Try it
Output all of the data below exactly as given.

Stored items:
• • • •

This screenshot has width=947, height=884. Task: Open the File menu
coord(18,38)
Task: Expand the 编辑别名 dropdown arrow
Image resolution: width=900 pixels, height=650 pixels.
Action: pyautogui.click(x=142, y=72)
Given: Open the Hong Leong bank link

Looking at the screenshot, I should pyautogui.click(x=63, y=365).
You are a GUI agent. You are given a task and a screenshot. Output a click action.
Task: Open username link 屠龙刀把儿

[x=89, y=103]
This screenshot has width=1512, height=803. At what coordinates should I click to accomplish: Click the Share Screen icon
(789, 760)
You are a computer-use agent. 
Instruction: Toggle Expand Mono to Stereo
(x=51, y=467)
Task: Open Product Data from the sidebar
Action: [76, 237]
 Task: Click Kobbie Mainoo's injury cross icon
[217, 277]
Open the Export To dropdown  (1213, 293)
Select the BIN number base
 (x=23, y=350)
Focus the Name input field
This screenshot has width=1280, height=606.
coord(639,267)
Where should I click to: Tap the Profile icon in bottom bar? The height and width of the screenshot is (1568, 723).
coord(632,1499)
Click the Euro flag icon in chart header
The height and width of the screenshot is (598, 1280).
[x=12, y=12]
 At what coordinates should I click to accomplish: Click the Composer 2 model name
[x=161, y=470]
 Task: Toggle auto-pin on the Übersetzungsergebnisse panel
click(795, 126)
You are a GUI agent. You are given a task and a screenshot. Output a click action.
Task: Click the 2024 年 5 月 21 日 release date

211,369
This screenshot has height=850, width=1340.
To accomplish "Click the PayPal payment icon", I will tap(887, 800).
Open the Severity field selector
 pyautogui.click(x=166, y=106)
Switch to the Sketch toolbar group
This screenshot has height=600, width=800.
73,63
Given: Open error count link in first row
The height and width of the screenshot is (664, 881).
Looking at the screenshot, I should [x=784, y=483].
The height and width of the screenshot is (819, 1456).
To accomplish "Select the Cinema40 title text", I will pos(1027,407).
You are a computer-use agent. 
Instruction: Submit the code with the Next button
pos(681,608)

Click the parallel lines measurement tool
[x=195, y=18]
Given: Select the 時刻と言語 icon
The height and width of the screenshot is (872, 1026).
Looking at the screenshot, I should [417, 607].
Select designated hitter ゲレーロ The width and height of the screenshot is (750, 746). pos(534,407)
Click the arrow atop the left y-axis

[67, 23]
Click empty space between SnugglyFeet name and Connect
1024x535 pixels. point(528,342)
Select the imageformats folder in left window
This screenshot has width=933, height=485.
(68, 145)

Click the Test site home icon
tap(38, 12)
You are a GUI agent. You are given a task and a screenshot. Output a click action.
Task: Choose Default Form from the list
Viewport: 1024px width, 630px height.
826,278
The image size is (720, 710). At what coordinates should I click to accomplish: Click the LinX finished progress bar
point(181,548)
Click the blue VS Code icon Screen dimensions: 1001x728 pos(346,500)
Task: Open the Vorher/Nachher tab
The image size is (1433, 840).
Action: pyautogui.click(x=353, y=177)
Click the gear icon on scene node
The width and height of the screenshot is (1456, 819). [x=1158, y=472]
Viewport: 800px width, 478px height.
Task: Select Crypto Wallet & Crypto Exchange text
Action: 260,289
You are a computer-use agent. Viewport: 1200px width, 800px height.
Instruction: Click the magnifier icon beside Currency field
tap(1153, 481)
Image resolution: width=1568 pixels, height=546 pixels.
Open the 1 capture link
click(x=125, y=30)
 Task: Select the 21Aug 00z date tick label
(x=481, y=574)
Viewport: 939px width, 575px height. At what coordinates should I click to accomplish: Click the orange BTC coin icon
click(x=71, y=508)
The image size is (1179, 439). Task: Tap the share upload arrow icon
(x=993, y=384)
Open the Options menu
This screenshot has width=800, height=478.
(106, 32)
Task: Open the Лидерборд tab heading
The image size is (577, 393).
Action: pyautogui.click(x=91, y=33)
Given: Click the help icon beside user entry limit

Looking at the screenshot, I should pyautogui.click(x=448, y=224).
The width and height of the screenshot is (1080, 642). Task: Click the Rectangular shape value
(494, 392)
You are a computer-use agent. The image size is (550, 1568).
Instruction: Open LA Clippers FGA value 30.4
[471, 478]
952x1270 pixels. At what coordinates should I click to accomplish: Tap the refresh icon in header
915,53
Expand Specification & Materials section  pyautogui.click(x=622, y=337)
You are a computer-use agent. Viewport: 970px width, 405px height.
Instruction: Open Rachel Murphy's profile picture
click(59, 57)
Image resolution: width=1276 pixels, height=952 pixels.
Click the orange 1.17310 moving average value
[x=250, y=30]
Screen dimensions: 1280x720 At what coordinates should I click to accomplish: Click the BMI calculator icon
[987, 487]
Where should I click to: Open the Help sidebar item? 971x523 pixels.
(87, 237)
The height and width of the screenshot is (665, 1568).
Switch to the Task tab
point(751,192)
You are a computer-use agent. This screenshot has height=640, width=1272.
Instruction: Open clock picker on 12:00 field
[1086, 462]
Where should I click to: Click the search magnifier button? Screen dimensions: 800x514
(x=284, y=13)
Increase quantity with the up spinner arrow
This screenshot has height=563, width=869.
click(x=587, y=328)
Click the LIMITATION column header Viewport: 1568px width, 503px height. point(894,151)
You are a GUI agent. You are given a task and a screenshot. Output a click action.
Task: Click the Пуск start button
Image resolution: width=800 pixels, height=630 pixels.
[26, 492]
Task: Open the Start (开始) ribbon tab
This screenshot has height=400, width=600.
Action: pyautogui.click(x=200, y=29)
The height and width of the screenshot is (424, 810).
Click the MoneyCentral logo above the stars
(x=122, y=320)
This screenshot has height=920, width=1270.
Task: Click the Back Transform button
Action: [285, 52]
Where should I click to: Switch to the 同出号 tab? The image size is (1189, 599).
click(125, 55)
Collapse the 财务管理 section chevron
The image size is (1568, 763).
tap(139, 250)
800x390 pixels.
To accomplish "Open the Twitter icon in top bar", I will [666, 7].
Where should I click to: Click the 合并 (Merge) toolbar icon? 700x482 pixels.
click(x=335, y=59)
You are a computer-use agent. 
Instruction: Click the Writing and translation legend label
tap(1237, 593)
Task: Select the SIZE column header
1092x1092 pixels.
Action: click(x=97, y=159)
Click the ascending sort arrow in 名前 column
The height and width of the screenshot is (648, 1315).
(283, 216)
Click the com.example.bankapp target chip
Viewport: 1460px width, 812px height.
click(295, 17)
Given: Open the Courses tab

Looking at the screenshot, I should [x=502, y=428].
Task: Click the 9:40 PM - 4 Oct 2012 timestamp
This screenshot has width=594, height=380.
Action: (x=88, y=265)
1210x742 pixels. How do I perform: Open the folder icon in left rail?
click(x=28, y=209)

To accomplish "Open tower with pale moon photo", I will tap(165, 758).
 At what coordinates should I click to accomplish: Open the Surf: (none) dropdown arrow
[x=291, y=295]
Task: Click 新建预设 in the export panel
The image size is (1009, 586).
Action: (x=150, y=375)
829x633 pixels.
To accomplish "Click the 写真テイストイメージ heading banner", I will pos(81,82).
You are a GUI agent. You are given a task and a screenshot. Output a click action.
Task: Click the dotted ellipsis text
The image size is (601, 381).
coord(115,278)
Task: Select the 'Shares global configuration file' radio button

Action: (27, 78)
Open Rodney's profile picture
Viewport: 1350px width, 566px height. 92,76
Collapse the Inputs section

• • • •

Answer to this exercise
This screenshot has width=947, height=884. Task: Open the File menu
coord(18,38)
Task: Expand the 编辑别名 dropdown arrow
Image resolution: width=900 pixels, height=650 pixels.
Action: pyautogui.click(x=142, y=72)
Given: Open the Hong Leong bank link

Looking at the screenshot, I should pyautogui.click(x=63, y=365).
You are a GUI agent. You are given a task and a screenshot. Output a click action.
Task: Open username link 屠龙刀把儿

[x=89, y=103]
This screenshot has width=1512, height=803. At what coordinates should I click to accomplish: Click the Share Screen icon
(789, 760)
You are a computer-use agent. 
Instruction: Toggle Expand Mono to Stereo
(x=51, y=467)
Task: Open Product Data from the sidebar
Action: [76, 237]
 Task: Click Kobbie Mainoo's injury cross icon
[217, 277]
Open the Export To dropdown  (1213, 293)
Select the BIN number base
 (x=23, y=350)
Focus the Name input field
This screenshot has width=1280, height=606.
coord(639,267)
Where should I click to: Tap the Profile icon in bottom bar? The height and width of the screenshot is (1568, 723).
coord(632,1499)
Click the Euro flag icon in chart header
The height and width of the screenshot is (598, 1280).
[x=12, y=12]
 At what coordinates should I click to accomplish: Click the Composer 2 model name
[x=161, y=470]
 Task: Toggle auto-pin on the Übersetzungsergebnisse panel
click(795, 126)
You are a GUI agent. You are given a task and a screenshot. Output a click action.
Task: Click the 2024 年 5 月 21 日 release date

211,369
This screenshot has height=850, width=1340.
To accomplish "Click the PayPal payment icon", I will tap(887, 800).
Open the Severity field selector
 pyautogui.click(x=166, y=106)
Switch to the Sketch toolbar group
This screenshot has height=600, width=800.
73,63
Given: Open error count link in first row
The height and width of the screenshot is (664, 881).
Looking at the screenshot, I should [x=784, y=483].
The height and width of the screenshot is (819, 1456).
To accomplish "Select the Cinema40 title text", I will pos(1027,407).
You are a computer-use agent. 
Instruction: Submit the code with the Next button
pos(681,608)

Click the parallel lines measurement tool
[x=195, y=18]
Given: Select the 時刻と言語 icon
The height and width of the screenshot is (872, 1026).
Looking at the screenshot, I should [417, 607].
Select designated hitter ゲレーロ The width and height of the screenshot is (750, 746). pos(534,407)
Click the arrow atop the left y-axis

[67, 23]
Click empty space between SnugglyFeet name and Connect
1024x535 pixels. point(528,342)
Select the imageformats folder in left window
This screenshot has width=933, height=485.
(68, 145)

Click the Test site home icon
tap(38, 12)
You are a GUI agent. You are given a task and a screenshot. Output a click action.
Task: Choose Default Form from the list
Viewport: 1024px width, 630px height.
826,278
The image size is (720, 710). At what coordinates should I click to accomplish: Click the LinX finished progress bar
point(181,548)
Click the blue VS Code icon Screen dimensions: 1001x728 pos(346,500)
Task: Open the Vorher/Nachher tab
The image size is (1433, 840).
Action: pyautogui.click(x=353, y=177)
Click the gear icon on scene node
The width and height of the screenshot is (1456, 819). [x=1158, y=472]
Viewport: 800px width, 478px height.
Task: Select Crypto Wallet & Crypto Exchange text
Action: 260,289
You are a computer-use agent. Viewport: 1200px width, 800px height.
Instruction: Click the magnifier icon beside Currency field
tap(1153, 481)
Image resolution: width=1568 pixels, height=546 pixels.
Open the 1 capture link
click(x=125, y=30)
 Task: Select the 21Aug 00z date tick label
(x=481, y=574)
Viewport: 939px width, 575px height. At what coordinates should I click to accomplish: Click the orange BTC coin icon
click(x=71, y=508)
The image size is (1179, 439). Task: Tap the share upload arrow icon
(x=993, y=384)
Open the Options menu
This screenshot has width=800, height=478.
(106, 32)
Task: Open the Лидерборд tab heading
The image size is (577, 393).
Action: pyautogui.click(x=91, y=33)
Given: Click the help icon beside user entry limit

Looking at the screenshot, I should pyautogui.click(x=448, y=224).
The width and height of the screenshot is (1080, 642). Task: Click the Rectangular shape value
(494, 392)
You are a computer-use agent. The image size is (550, 1568).
Instruction: Open LA Clippers FGA value 30.4
[471, 478]
952x1270 pixels. At what coordinates should I click to accomplish: Tap the refresh icon in header
915,53
Expand Specification & Materials section  pyautogui.click(x=622, y=337)
You are a computer-use agent. Viewport: 970px width, 405px height.
Instruction: Open Rachel Murphy's profile picture
click(59, 57)
Image resolution: width=1276 pixels, height=952 pixels.
Click the orange 1.17310 moving average value
[x=250, y=30]
Screen dimensions: 1280x720 At what coordinates should I click to accomplish: Click the BMI calculator icon
[987, 487]
Where should I click to: Open the Help sidebar item? 971x523 pixels.
(87, 237)
The height and width of the screenshot is (665, 1568).
Switch to the Task tab
point(751,192)
You are a computer-use agent. This screenshot has height=640, width=1272.
Instruction: Open clock picker on 12:00 field
[1086, 462]
Where should I click to: Click the search magnifier button? Screen dimensions: 800x514
(x=284, y=13)
Increase quantity with the up spinner arrow
This screenshot has height=563, width=869.
click(x=587, y=328)
Click the LIMITATION column header Viewport: 1568px width, 503px height. point(894,151)
You are a GUI agent. You are given a task and a screenshot. Output a click action.
Task: Click the Пуск start button
Image resolution: width=800 pixels, height=630 pixels.
[26, 492]
Task: Open the Start (开始) ribbon tab
This screenshot has height=400, width=600.
Action: pyautogui.click(x=200, y=29)
The height and width of the screenshot is (424, 810).
Click the MoneyCentral logo above the stars
(x=122, y=320)
This screenshot has height=920, width=1270.
Task: Click the Back Transform button
Action: [285, 52]
Where should I click to: Switch to the 同出号 tab? The image size is (1189, 599).
click(125, 55)
Collapse the 财务管理 section chevron
The image size is (1568, 763).
tap(139, 250)
800x390 pixels.
To accomplish "Open the Twitter icon in top bar", I will [666, 7].
Where should I click to: Click the 合并 (Merge) toolbar icon? 700x482 pixels.
click(x=335, y=59)
You are a computer-use agent. 
Instruction: Click the Writing and translation legend label
tap(1237, 593)
Task: Select the SIZE column header
1092x1092 pixels.
Action: click(x=97, y=159)
Click the ascending sort arrow in 名前 column
The height and width of the screenshot is (648, 1315).
(283, 216)
Click the com.example.bankapp target chip
Viewport: 1460px width, 812px height.
click(295, 17)
Given: Open the Courses tab

Looking at the screenshot, I should [x=502, y=428].
Task: Click the 9:40 PM - 4 Oct 2012 timestamp
This screenshot has width=594, height=380.
Action: (x=88, y=265)
1210x742 pixels. How do I perform: Open the folder icon in left rail?
click(x=28, y=209)

To accomplish "Open tower with pale moon photo", I will tap(165, 758).
 At what coordinates should I click to accomplish: Open the Surf: (none) dropdown arrow
[x=291, y=295]
Task: Click 新建预设 in the export panel
The image size is (1009, 586).
Action: (x=150, y=375)
829x633 pixels.
To accomplish "Click the 写真テイストイメージ heading banner", I will pos(81,82).
You are a GUI agent. You are given a task and a screenshot. Output a click action.
Task: Click the dotted ellipsis text
The image size is (601, 381).
coord(115,278)
Task: Select the 'Shares global configuration file' radio button

Action: (27, 78)
Open Rodney's profile picture
Viewport: 1350px width, 566px height. 92,76
Collapse the Inputs section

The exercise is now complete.